=== Section Start ===
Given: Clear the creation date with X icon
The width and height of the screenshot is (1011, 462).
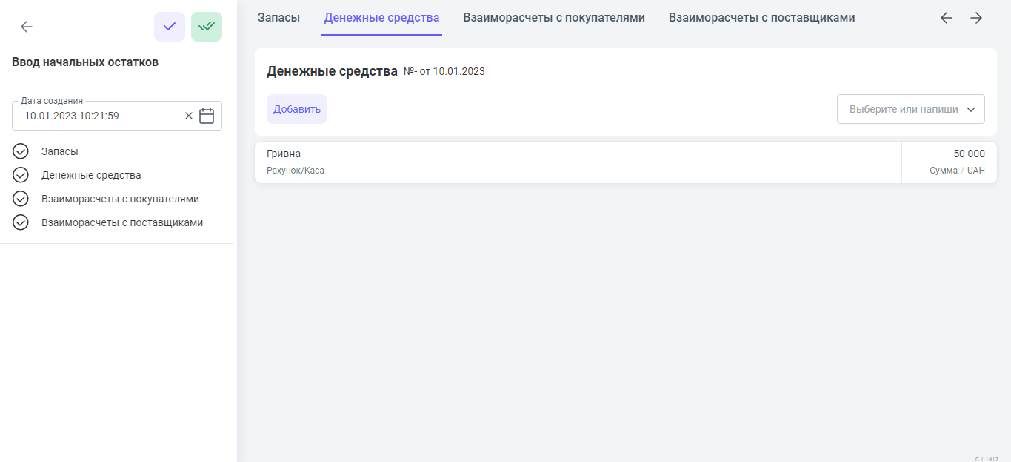Looking at the screenshot, I should pyautogui.click(x=188, y=116).
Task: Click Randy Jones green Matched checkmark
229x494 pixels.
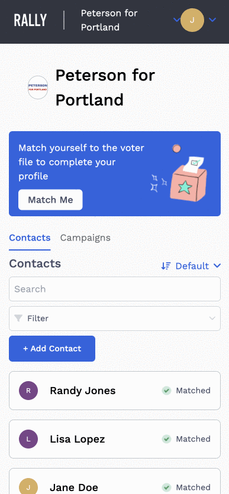Action: point(166,391)
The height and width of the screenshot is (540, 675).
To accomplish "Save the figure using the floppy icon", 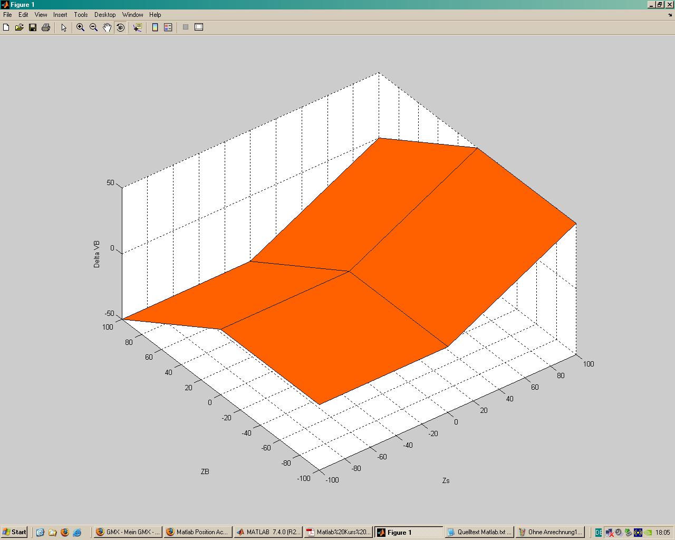I will 33,27.
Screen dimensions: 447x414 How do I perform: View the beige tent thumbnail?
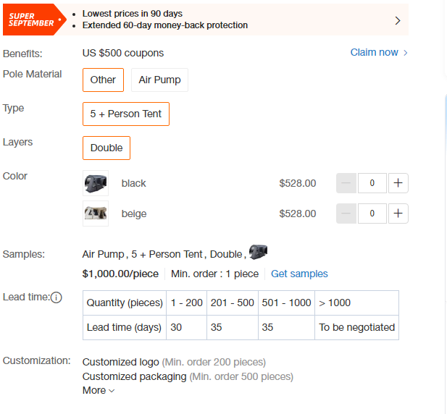click(96, 214)
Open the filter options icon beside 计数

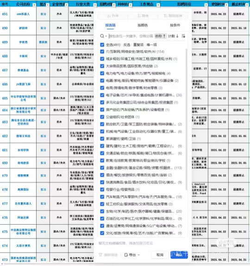click(183, 36)
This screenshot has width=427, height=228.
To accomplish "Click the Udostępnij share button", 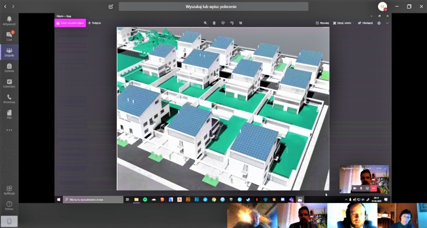I will click(366, 23).
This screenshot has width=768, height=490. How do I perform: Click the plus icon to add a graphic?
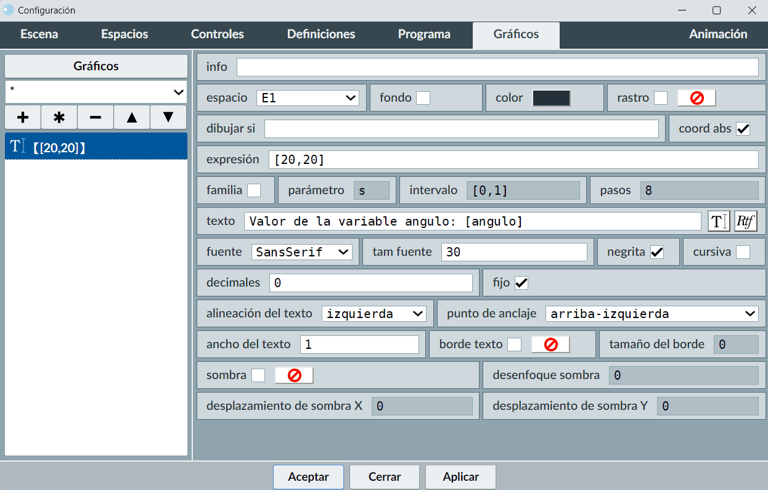pyautogui.click(x=23, y=117)
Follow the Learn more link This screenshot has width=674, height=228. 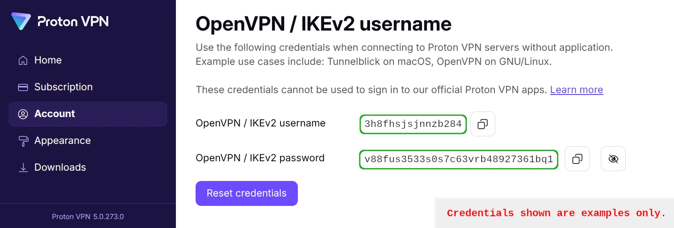tap(576, 90)
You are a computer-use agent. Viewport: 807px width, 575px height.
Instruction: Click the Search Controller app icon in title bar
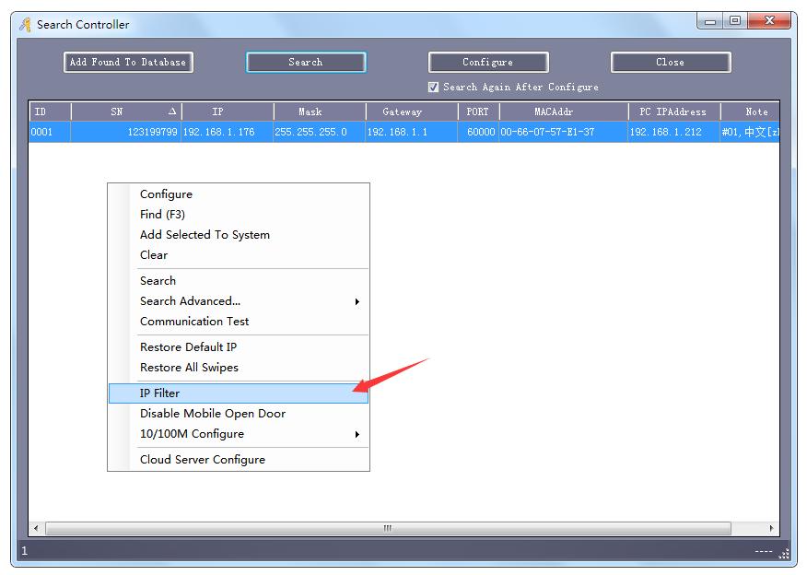click(26, 25)
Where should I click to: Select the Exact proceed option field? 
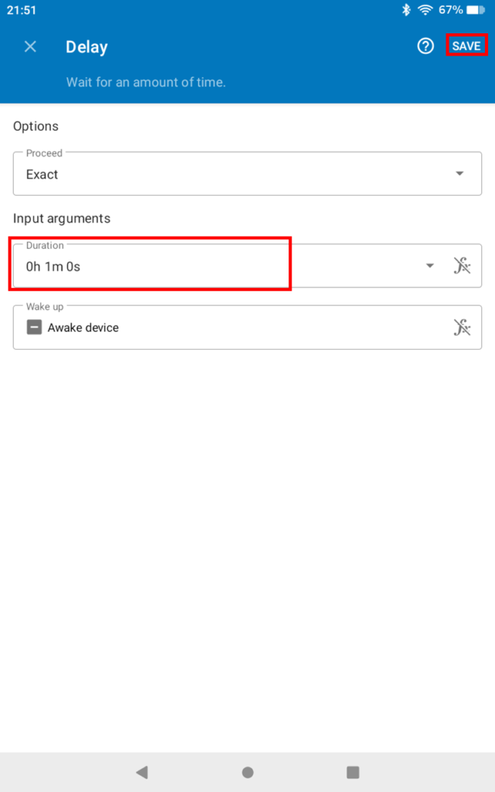click(x=232, y=174)
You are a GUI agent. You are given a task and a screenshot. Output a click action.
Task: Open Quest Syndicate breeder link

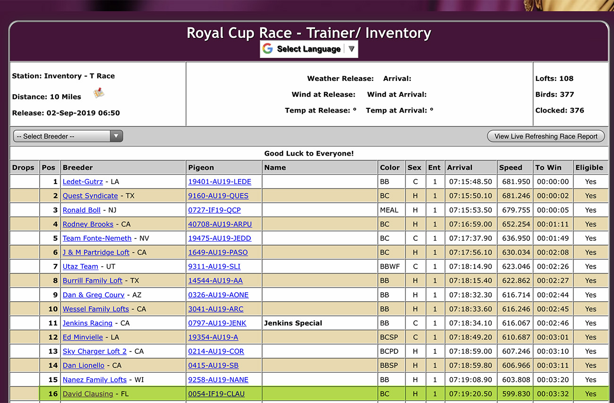[90, 196]
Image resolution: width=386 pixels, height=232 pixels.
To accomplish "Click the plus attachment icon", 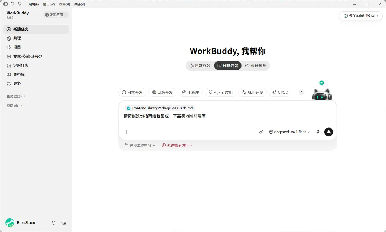I will (127, 132).
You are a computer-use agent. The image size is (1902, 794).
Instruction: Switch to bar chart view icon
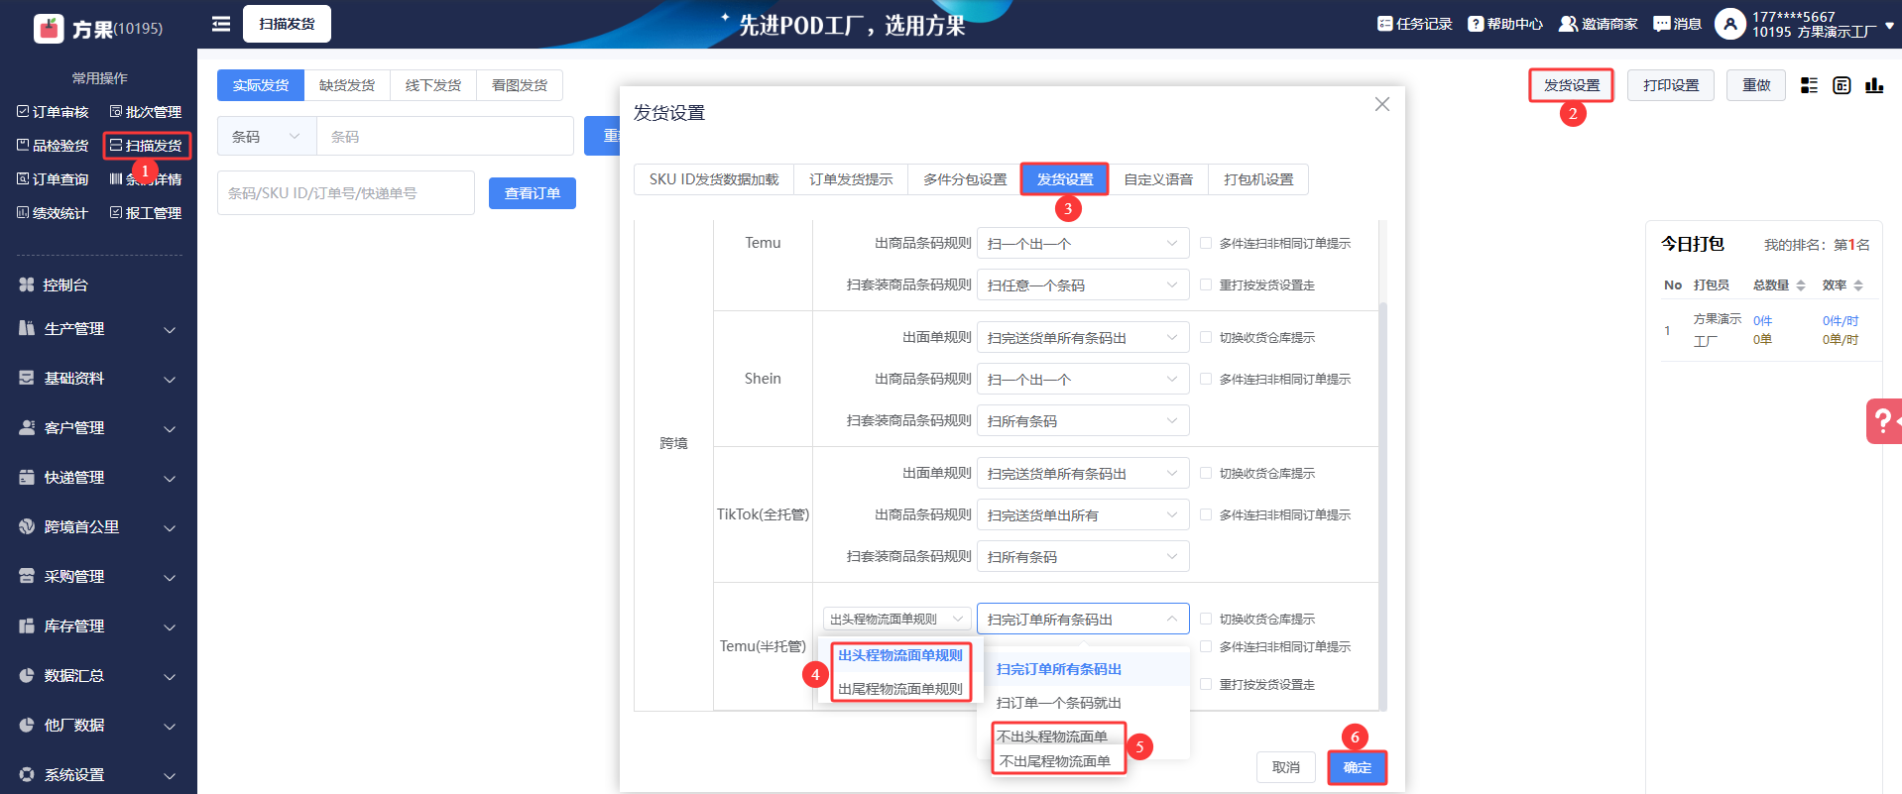pos(1873,85)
=== Section End ===
Requirement: After reading through the records, count the lines that hold the string "computer" and give only the count.

Output below: 2